Return the line containing "Given: Select the" together with every later line up to the end of the records, exactly and with no pictures; return nothing else.

+++ Data section

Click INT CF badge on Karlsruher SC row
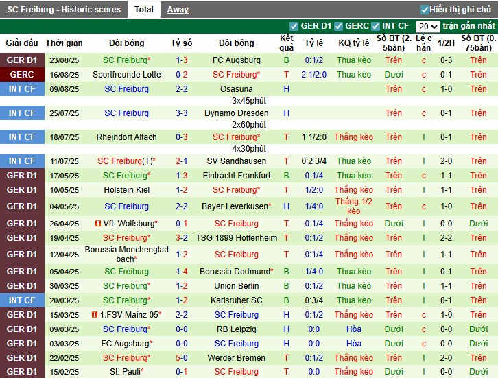This screenshot has width=498, height=378. 21,300
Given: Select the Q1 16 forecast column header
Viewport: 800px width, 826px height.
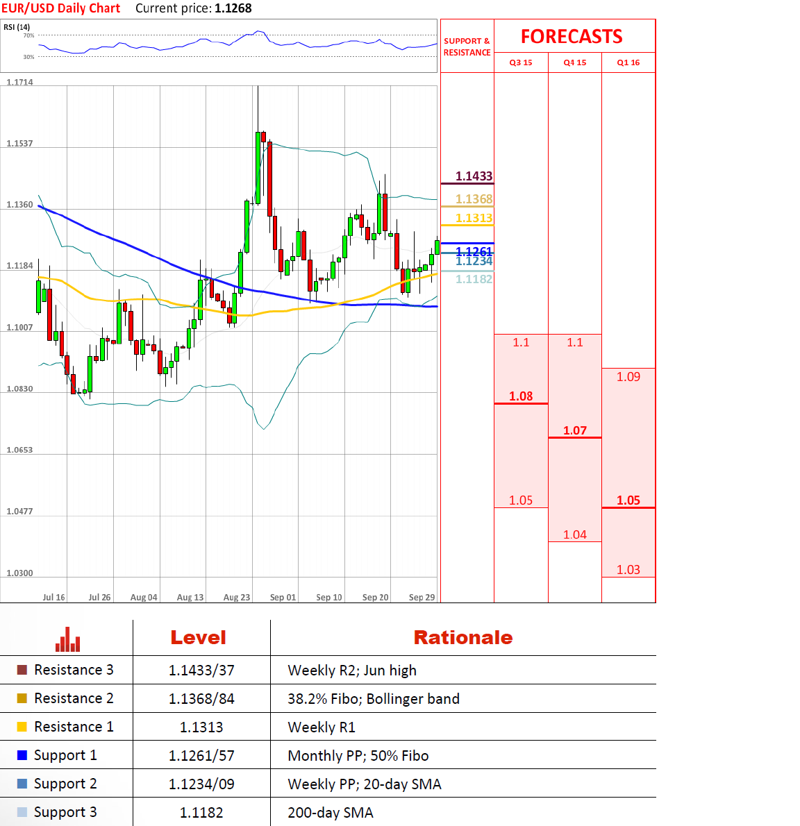Looking at the screenshot, I should [628, 62].
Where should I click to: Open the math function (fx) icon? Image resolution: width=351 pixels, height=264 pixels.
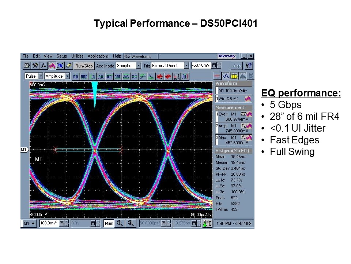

++++++

(Response for this exercise)
Given: Select the Q1 16 forecast column header
Viewport: 800px width, 826px height.
Looking at the screenshot, I should [628, 62].
Where should I click to: Open the math function (fx) icon? Image resolution: width=351 pixels, height=264 pixels.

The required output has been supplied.